[STUDY MATERIAL]

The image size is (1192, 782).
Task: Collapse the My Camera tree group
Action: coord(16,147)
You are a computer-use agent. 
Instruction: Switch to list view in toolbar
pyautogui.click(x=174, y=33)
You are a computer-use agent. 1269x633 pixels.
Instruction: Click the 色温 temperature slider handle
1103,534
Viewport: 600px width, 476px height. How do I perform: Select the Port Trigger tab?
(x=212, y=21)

--

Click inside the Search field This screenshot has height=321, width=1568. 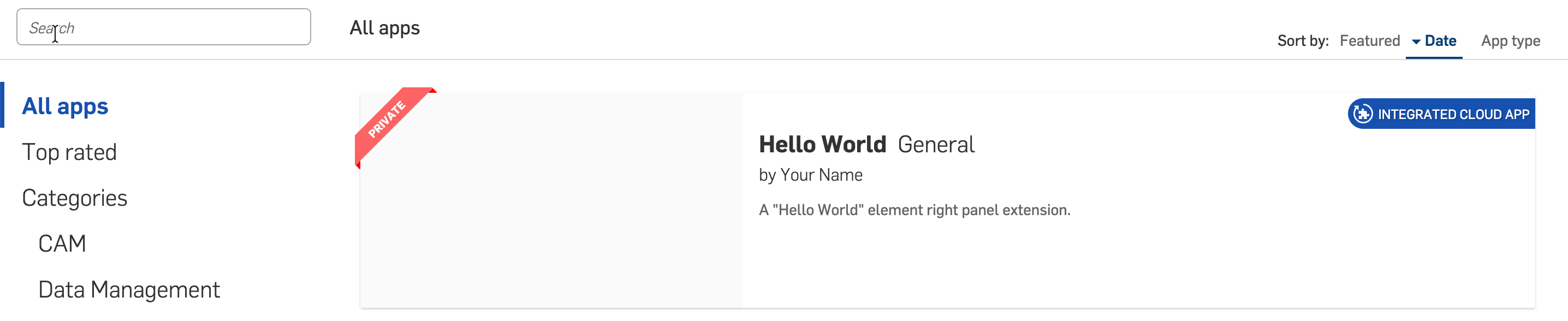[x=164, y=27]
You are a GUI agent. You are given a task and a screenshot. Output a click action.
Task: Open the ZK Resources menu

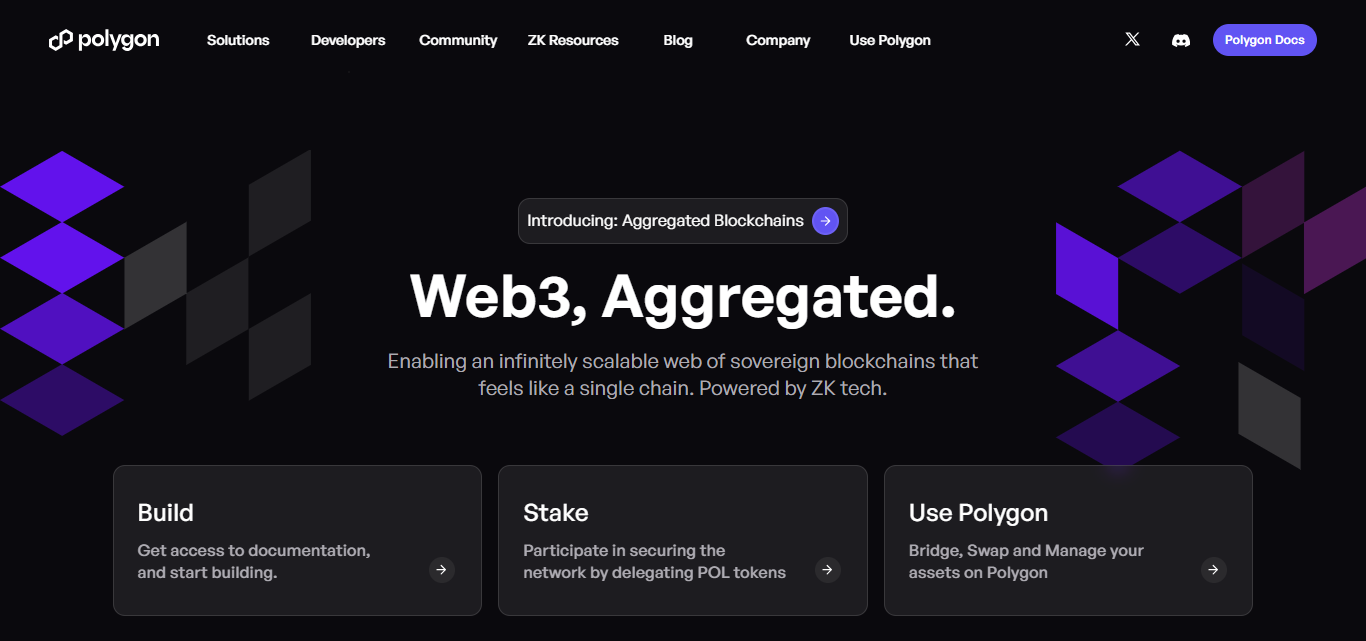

[YOUR ASSIGNMENT]
Count the lines of the data that hold the string "computer". The answer should be that number alone.

[YOUR SOLUTION]
2